L’hypothèse d’une flambée épidémique au cœur de la métropole Kinshasa : Kinshasa est une gigantesque ville de plus de neuf millions d’habitants qui possède deux aéroports internationaux. Elle est donc comparable à l’Ile-de-France. Elle est jumelée notamment avec Dakar et Ankara. Il est vrai que, si une importante épidémie de fièvre jaune urbaine flambait au cœur de Kinshasa, cela constituerait une menace très préoccupante. Nous l’avons vu, la fièvre jaune de type urbain évolue de façon épidémique et s’autonomise, car dès l’instant où beaucoup de personnes sont infectées par le virus et qu’il existe une forte concentration de moustiques domestiques, c’est-à-dire vivant près des habitations, la maladie n’a plus besoin de son réservoir naturel (le singe) et peut donc évoluer de façon interhumaine autonome.

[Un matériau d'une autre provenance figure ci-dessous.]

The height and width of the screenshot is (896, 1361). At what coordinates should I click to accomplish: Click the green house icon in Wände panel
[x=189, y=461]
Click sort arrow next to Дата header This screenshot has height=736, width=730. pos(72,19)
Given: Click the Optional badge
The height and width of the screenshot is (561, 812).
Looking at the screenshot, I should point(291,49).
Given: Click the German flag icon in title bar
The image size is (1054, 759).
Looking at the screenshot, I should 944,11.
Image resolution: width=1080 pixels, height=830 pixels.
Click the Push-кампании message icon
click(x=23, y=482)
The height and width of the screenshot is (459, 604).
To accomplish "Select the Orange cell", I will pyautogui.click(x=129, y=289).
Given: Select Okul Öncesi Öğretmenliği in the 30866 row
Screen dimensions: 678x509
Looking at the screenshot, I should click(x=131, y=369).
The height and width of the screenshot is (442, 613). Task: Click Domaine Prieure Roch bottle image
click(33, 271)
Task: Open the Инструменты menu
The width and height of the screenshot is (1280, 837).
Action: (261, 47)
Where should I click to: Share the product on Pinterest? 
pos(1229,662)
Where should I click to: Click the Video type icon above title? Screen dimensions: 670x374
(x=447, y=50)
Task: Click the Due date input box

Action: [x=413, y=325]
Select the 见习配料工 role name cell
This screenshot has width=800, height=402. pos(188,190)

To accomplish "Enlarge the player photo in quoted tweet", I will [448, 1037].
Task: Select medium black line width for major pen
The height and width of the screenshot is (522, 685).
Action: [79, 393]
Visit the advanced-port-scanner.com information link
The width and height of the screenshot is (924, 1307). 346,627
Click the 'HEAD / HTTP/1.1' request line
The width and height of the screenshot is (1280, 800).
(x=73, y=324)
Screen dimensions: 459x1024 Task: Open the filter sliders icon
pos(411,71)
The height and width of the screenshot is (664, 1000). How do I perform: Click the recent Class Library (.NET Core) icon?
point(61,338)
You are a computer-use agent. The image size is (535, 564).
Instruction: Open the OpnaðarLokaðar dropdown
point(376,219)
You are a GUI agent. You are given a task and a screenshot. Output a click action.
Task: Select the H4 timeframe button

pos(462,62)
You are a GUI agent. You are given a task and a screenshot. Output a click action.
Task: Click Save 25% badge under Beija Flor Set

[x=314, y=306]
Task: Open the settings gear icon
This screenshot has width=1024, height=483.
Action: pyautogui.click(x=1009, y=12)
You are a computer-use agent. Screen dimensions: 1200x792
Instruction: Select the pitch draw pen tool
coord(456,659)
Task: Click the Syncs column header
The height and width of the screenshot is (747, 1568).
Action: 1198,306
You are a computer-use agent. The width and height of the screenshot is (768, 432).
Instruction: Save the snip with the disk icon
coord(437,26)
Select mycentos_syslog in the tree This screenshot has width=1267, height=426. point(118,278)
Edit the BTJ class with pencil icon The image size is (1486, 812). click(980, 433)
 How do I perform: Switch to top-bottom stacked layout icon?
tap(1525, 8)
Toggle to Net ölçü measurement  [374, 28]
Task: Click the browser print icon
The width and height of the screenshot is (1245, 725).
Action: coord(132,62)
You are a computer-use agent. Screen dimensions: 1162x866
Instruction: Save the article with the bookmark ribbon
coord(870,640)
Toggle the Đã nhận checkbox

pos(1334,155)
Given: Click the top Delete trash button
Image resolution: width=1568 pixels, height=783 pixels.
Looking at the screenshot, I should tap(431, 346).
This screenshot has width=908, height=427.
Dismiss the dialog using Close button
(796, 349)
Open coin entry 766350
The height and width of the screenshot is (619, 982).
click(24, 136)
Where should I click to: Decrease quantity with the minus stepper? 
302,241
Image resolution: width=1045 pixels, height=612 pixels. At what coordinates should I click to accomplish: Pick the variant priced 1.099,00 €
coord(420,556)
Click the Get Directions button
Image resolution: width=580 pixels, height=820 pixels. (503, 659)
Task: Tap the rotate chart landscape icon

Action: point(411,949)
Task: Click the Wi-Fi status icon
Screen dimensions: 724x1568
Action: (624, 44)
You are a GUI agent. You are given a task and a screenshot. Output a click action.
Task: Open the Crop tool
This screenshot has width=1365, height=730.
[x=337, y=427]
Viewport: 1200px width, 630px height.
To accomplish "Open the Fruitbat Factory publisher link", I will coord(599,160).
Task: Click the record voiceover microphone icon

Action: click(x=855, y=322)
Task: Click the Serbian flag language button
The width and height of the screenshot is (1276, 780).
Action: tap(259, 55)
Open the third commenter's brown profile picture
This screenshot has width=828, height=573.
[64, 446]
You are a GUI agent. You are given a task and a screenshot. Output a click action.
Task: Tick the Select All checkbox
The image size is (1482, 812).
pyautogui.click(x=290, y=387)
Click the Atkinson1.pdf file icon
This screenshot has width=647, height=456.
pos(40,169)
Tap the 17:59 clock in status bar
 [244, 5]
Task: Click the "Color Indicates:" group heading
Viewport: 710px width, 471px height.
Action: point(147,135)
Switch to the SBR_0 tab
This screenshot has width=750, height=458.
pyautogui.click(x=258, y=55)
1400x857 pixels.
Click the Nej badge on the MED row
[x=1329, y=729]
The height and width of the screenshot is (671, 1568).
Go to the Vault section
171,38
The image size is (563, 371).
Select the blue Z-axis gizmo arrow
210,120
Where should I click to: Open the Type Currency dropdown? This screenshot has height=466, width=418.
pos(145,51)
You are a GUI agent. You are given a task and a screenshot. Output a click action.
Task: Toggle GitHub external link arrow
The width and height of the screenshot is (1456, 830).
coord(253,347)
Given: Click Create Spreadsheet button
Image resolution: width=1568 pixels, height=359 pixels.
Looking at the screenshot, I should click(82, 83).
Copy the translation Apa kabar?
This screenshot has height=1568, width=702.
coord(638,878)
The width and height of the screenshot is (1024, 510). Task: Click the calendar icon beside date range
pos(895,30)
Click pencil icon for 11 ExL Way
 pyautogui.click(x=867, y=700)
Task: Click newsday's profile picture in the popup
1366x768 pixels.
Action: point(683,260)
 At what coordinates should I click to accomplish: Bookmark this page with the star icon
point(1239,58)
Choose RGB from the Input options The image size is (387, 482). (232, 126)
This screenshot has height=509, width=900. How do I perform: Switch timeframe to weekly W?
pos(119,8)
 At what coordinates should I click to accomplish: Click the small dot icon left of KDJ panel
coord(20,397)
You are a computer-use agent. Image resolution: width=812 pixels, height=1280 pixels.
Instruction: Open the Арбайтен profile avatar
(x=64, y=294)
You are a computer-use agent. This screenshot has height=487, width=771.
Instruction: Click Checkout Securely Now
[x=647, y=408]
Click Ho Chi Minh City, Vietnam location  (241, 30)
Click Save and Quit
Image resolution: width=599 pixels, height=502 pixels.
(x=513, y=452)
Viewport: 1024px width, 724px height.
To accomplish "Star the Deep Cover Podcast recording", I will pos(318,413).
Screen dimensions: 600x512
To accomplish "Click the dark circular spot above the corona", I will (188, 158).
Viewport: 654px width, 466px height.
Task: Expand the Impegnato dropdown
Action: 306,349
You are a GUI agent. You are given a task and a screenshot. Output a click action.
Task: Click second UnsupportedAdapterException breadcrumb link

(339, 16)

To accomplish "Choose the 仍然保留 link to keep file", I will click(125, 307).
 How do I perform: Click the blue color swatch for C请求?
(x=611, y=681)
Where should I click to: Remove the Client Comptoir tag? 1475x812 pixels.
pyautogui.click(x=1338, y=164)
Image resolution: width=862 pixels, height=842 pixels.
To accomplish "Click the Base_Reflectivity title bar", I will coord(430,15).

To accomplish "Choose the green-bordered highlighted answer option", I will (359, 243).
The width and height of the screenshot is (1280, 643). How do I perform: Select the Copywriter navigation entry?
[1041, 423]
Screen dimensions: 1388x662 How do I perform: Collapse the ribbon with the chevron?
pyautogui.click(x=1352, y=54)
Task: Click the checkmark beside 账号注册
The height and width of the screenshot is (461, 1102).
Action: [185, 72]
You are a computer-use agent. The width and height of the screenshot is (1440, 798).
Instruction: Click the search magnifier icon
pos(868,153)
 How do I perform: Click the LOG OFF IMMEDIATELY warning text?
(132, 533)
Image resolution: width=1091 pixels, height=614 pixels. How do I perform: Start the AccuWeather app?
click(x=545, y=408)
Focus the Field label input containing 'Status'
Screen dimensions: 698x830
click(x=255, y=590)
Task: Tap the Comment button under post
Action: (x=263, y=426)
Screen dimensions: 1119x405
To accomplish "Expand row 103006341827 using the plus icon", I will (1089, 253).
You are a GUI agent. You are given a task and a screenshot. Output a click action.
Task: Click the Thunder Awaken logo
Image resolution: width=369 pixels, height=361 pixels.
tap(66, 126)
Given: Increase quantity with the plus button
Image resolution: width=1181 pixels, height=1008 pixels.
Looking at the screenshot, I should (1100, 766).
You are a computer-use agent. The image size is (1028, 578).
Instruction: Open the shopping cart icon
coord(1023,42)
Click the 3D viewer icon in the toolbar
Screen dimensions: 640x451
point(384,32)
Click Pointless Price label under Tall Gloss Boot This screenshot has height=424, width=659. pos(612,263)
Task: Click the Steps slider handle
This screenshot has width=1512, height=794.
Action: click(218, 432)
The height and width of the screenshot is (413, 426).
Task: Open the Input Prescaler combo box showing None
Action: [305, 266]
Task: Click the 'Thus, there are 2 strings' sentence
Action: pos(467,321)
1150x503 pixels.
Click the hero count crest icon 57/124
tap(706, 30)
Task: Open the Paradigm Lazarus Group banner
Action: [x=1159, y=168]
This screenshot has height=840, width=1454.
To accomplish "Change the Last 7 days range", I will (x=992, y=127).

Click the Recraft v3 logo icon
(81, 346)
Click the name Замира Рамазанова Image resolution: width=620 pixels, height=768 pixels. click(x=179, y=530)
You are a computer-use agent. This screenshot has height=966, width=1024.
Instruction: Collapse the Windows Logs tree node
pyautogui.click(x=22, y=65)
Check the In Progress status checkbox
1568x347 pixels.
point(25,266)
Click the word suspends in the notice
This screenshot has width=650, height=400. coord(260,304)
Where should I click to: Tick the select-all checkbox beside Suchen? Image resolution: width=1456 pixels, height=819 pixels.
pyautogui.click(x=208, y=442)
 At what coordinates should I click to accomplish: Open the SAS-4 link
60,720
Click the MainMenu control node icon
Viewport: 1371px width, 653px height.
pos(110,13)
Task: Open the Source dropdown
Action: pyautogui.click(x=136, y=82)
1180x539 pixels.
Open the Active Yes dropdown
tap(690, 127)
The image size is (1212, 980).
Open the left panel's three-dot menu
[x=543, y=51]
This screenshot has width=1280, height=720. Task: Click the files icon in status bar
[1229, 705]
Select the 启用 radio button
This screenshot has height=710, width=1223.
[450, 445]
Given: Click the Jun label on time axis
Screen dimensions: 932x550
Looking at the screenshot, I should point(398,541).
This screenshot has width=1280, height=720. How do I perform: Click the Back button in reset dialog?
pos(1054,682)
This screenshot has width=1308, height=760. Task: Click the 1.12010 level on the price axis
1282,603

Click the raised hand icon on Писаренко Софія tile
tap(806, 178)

Les pays qui ont de nombreux échanges avec la République démocratique du Congo seraient en première ligne : les pays limitrophes et plus particulièrement le Congo (Congo Brazzaville), les autres pays africains francophones et tous les pays du Monde en liaison avec cet immense pays dont la Turquie puisqu’Ankara est jumelée avec Kinshasa. Mais les plans sanitaires se mettraient très rapidement en action…

Si une telle épidémie devait survenir au centre de Kinshasa, les réactions politiques et sanitaires ne se feraient pas attendre. L’Organisation mondiale de la santé (OMS) se réunirait d’urgence et tous les pays du Monde ayant une organisation sanitaire digne de ce nom apporteraient une réponse très rapide à ce risque majeur. Les vols à destination et surtout de retour de Kinshasa seraient limités au maximum (voire supprimés) et pour le moins très sécurisés, les aéroports en lien avec la RDC feraient l’objet de mesures sanitaires énergiques et strictes, et, dans l’hypothèse où des vaccins seraient de nouveau disponibles, une campagne de vaccination de toutes les personnes à risque serait décidée et rapidement mise en œuvre. De nombreux pays industrialisés et plus particulièrement la France, échaudés par les alertes ou menaces de charbon (bioterrorisme), de grippe pandémique, de syndrome respiratoire aigu sévère (SRAS), de fièvre Ebola, etc., sont réellement prêts à faire face à une telle éventualité.

Mais il ne faut pas baisser la garde. Il faut surtout continuer à faire une veille épidémiologique régulière et aussi exhaustive que possible, ce qui est réalisé dans le cadre de l’OMS, et à continuer à transmettre les alertes en temps réel. Décidemment, nous vivons une époque dangereuse dans un Monde dangereux.